Thursday, October 21, 2010

Tutored by Allison Whittenberg

Reading level: Young Adult
Hardcover: 192 pages
Publisher: Delacorte Books for Young Readers (December 14, 2010)

Book summary: Wendy Anderson and Hakiam Powell are at opposite ends of the spectrum—the social spectrum, the financial spectrum, the opportunity spectrum, you name it. Wendy lives in an all-white suburb of Philadelphia, where she’s always felt like the only chip in the cookie. Her dad, who fought his way out of the ghetto, doesn’t want her mingling with “those people.” In fact, all Wendy’s life, her father has told her how terrible “those people” are. He even objects to Wendy’s plan to attend a historically black college. But Wendy feels that her race is more than just the color of her skin, and she takes a job tutoring at an inner-city community center to get a more diverse perspective on life.

Hakiam has never lived in one place for more than a couple of years. When he aged out of foster care in Ohio, he hopped a bus to Philly to start over, but now he’s broke, stuck taking care of his cousin’s premature baby for no pay, and finding it harder than ever to stay out of trouble. When he meets Wendy at the tutoring center, he thinks she’s an uppity snob—she can’t possibly understand his life. But as he gets to know her better, he sees a softer side. And eventually—much to the chagrin of Wendy’s father and Hakiam’s cousin—they begin a rocky, but ultimately enlightening, romance.

This edgy story about a star-crossed couple features strong African American characters and sparkles with smart, quirky dialogue and fresh observations on social pressures and black-on-black prejudice.

My review: Tutored is a quick, powerful read. Whittenberg may be sparse with her words but they're taut and hit home in this multi-layered story. There is the rich girl/poor boy/opposites attract layer and underneath we see once the social class stigma is removed, Wendy and Hakiam aren't really all that different. The story also offers rich and timely commentaries on the jaded views of older generations--based on their own similar upbringings, they desire to rise above their childhoods and aspire to better themselves and their kids.
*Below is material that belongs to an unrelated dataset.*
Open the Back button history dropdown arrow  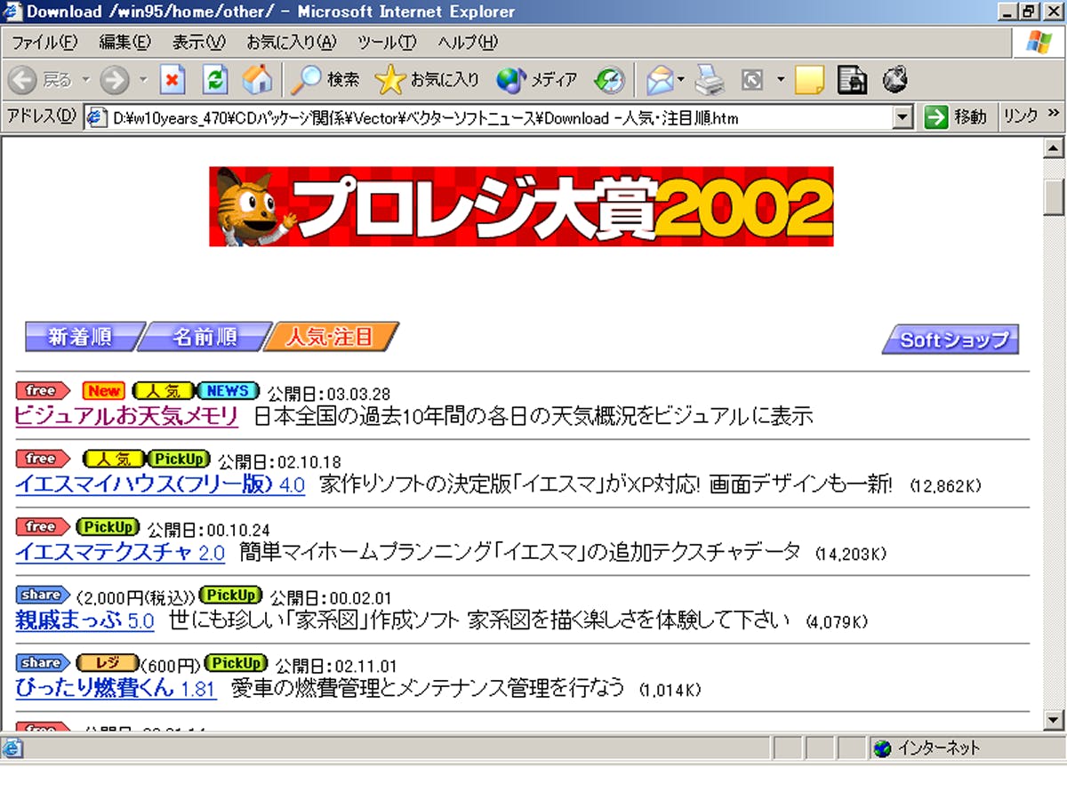pyautogui.click(x=86, y=81)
Then there is also the opposite view of some that since we live in America we're all entitled to whatever "the system" can give us. 

Wendy's dad grew up poor and made a life for himself, his now deceased wife and only child. Hakiam left Cincinnati and the foster care system to get away from a life of misery. He meets Wendy when he seeks a tutor and she's a volunteer at a local organization. From their initial meeting there's an attraction, even if they may not initially like each other. Over time they let go of their preconceived notions, talk, then go out for coffee.
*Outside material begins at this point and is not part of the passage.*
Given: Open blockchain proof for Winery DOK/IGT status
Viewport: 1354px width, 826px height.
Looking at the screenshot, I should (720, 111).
All they have to do next is tell their families. Not so easy when Wendy's widower father already has her future mapped out for her, including which "types" of guys she should date and the colleges she should apply to. Hakaim isn't worried about dealing with his uncaring cousin but she is very quick to voice her own opinions about Wendy. 
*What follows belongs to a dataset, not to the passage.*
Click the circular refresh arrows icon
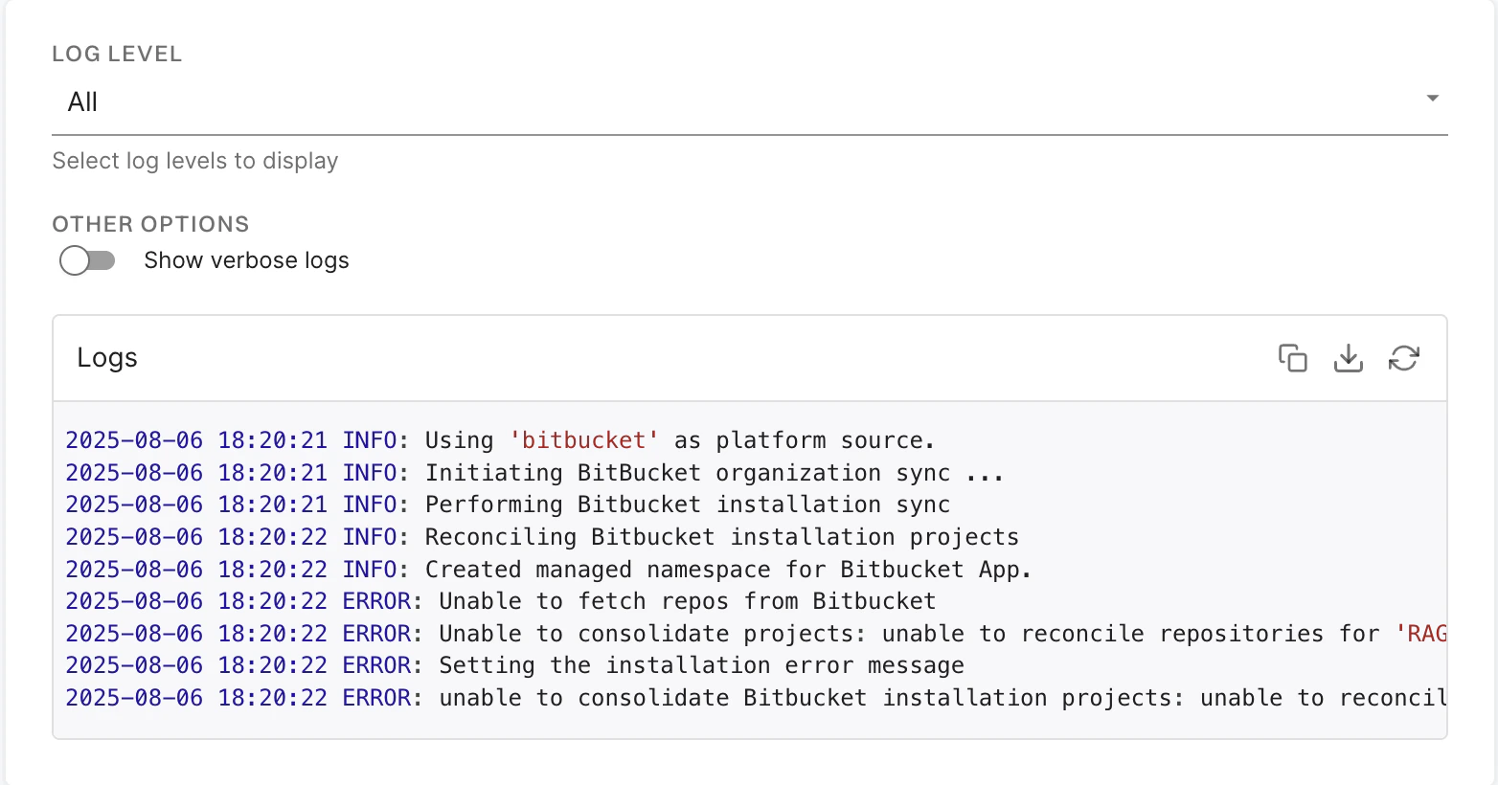This screenshot has height=785, width=1498. click(1404, 358)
Tutored is also about want and desire. By staying with a cousin determined to get what she can from "the system," Hakaim learns the life he's living isn't what he wants. While Wendy helps Hakaim figure out what he wants for the future, she is able to stand up to her own dad for what she wants. I found their story interesting, a bit dry at times, but involving. This novel reminded me of a contemporary version of Jane Austen's Pride and Prejudice and I enjoyed reading it. I found the dialog and situations realistic. The characters and issues Whittenberg covers in Tutored was refreshing and a needed change (at least for me) from the otherwise crowded array of mostly white characters in the contemporary YA market.

Rating: +++1/2

Favorite excerpt: From page 114, ARC, scene between Hakiam and his cousin, Leesa:

Hakiam held up his hand to halt her words.

Leesa kept right on talking. "I tell you why she's going out with you. She's curious. She justs wants to see how the other half lives. You're a science experiment to her."

Broiling, he let his cousin keep talking just to see where she would go. "Is that right?" he asked.

"Yeah, that's right. She's not interested in Malikia, and she sure as hell ain't interested in you."

"You know everything, Leesa."

She nodded and stuffed the check back into its envelope. "How could she be, Hakiam? You ain't her kind. You ain't going nowhere. You ain't about nothing. She can't take you around Mommy and Daddy. Beyond satifying her curiosity, you're worthless to her."

That was taking it too far. Hakiam wondered if Leesa realized the irony in what she was saying. She had said all this staring at him like he was a germ or something under a microscope, and she had room to criticize Wendy? Where did she get off?"

Cover comment: I found the cover dull and dark. Considering the serious commentaries and lessons learned in this story, the heart-shaped pages were too cute. Couldn't we see an inkling of Wendy and Hakiam on the cover? Or is that too much to ask considering some of the past controversies of book covers?